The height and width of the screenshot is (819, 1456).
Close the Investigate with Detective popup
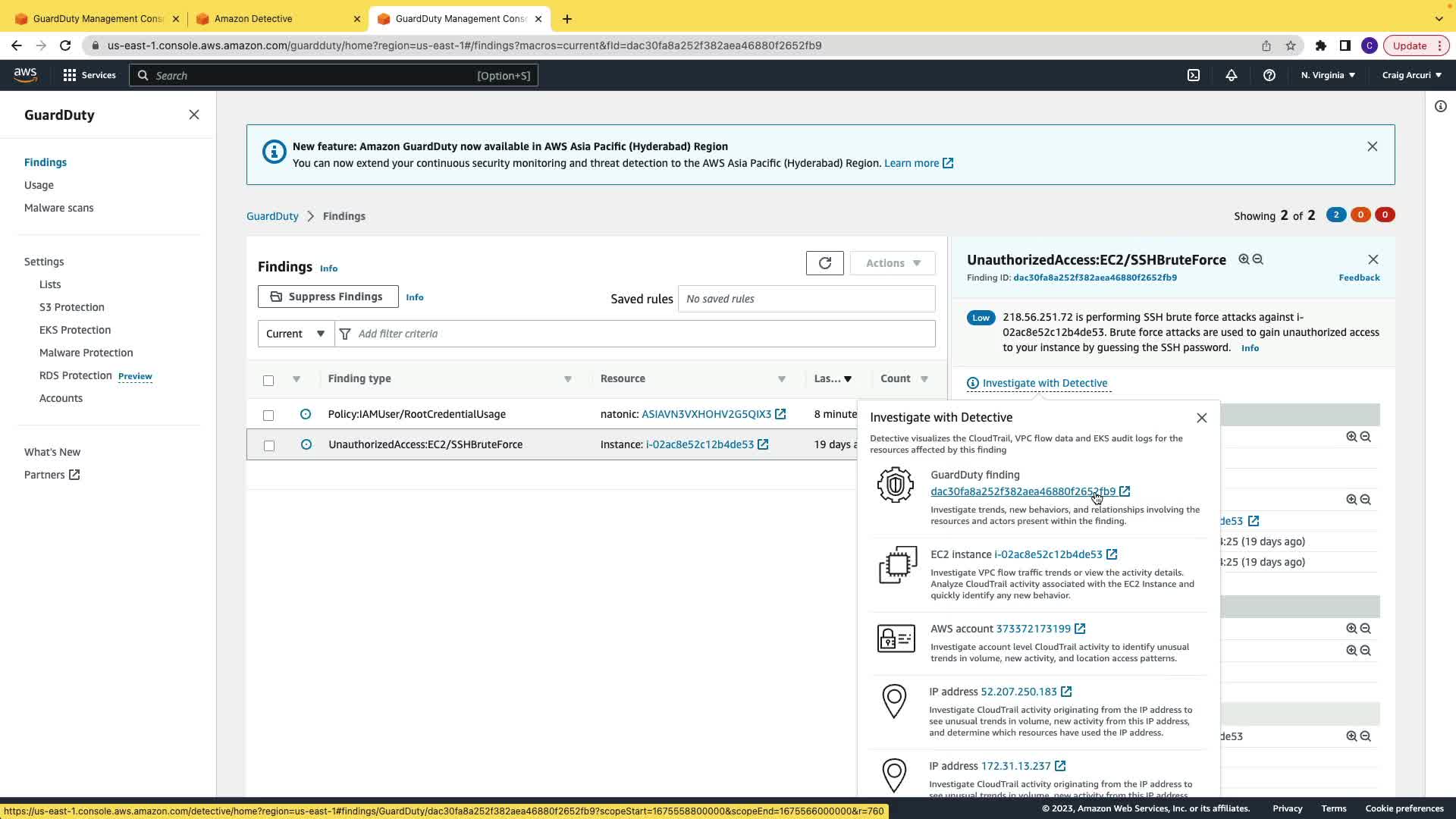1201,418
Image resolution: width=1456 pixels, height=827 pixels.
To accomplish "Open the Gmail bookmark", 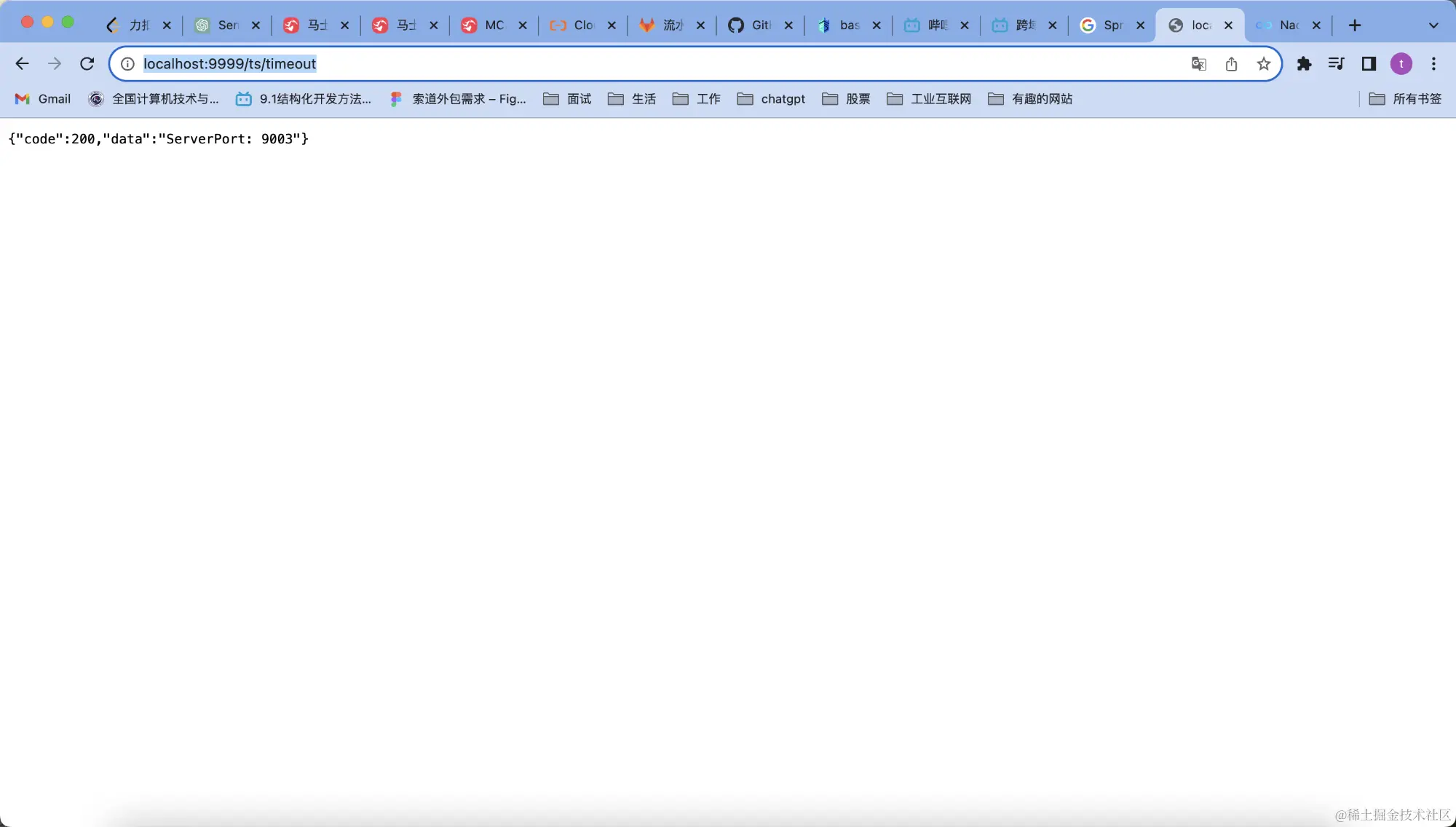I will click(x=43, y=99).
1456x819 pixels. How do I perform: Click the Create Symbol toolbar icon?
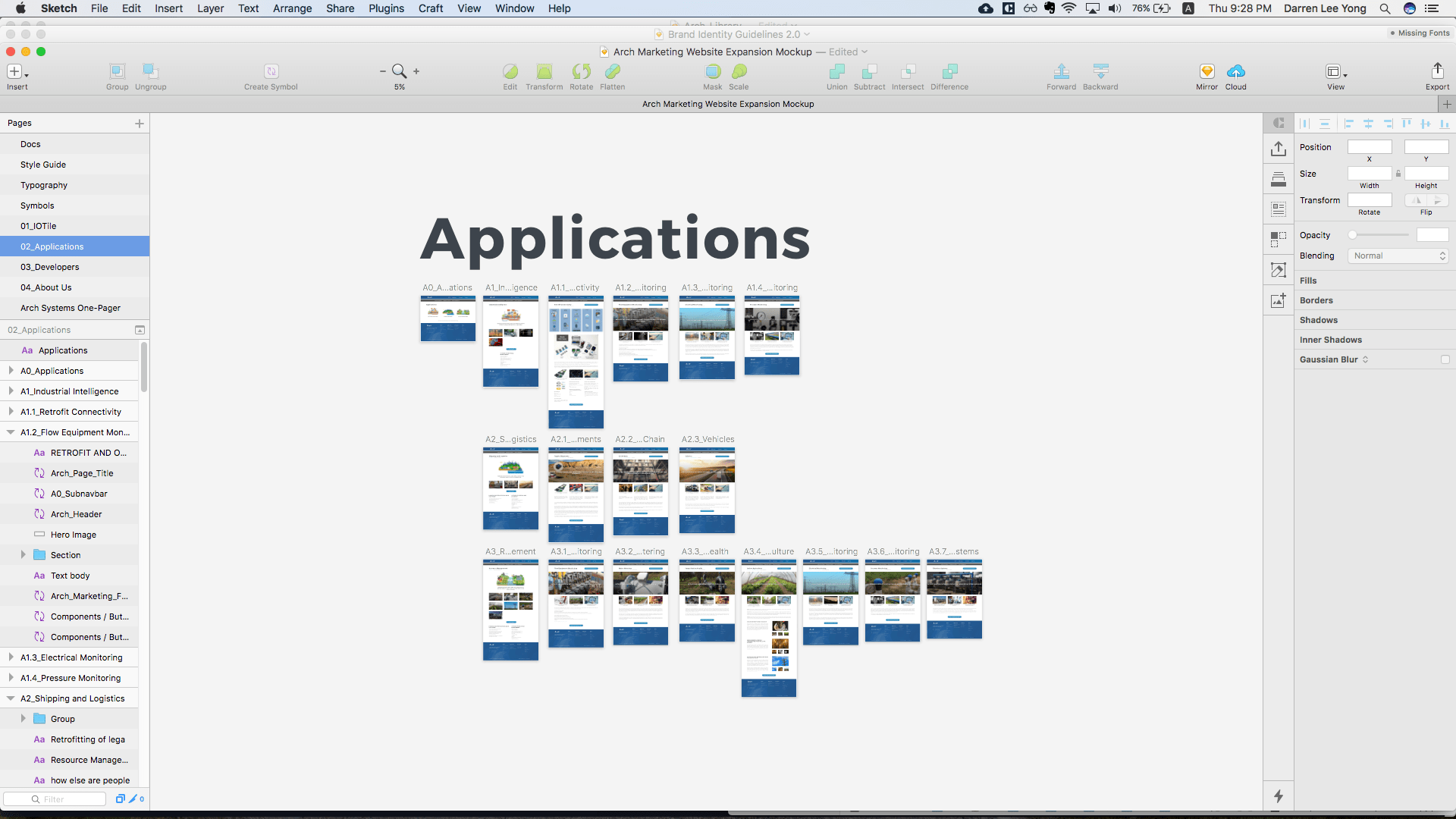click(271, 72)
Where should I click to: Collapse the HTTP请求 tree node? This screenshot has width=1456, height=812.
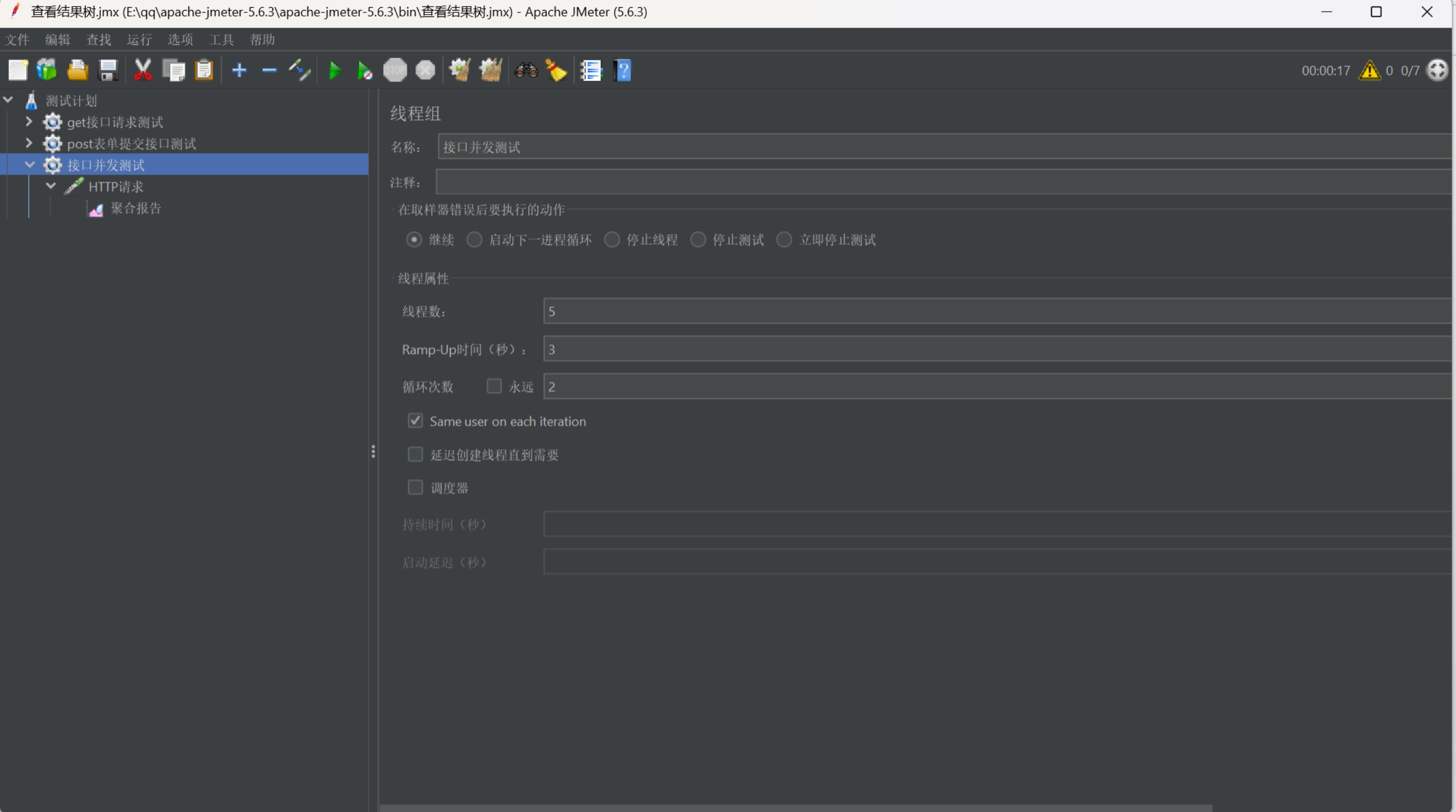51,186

──────

About this task
Begin at the line containing "1456x819 pixels. How" and extract every line through the end of the records, inclusive, exactly and only; omit pictures.

Your response
1456x819 pixels. How do I perform: Click the Create Symbol toolbar icon?
click(271, 72)
Where should I click to: Collapse the HTTP请求 tree node? This screenshot has width=1456, height=812.
51,186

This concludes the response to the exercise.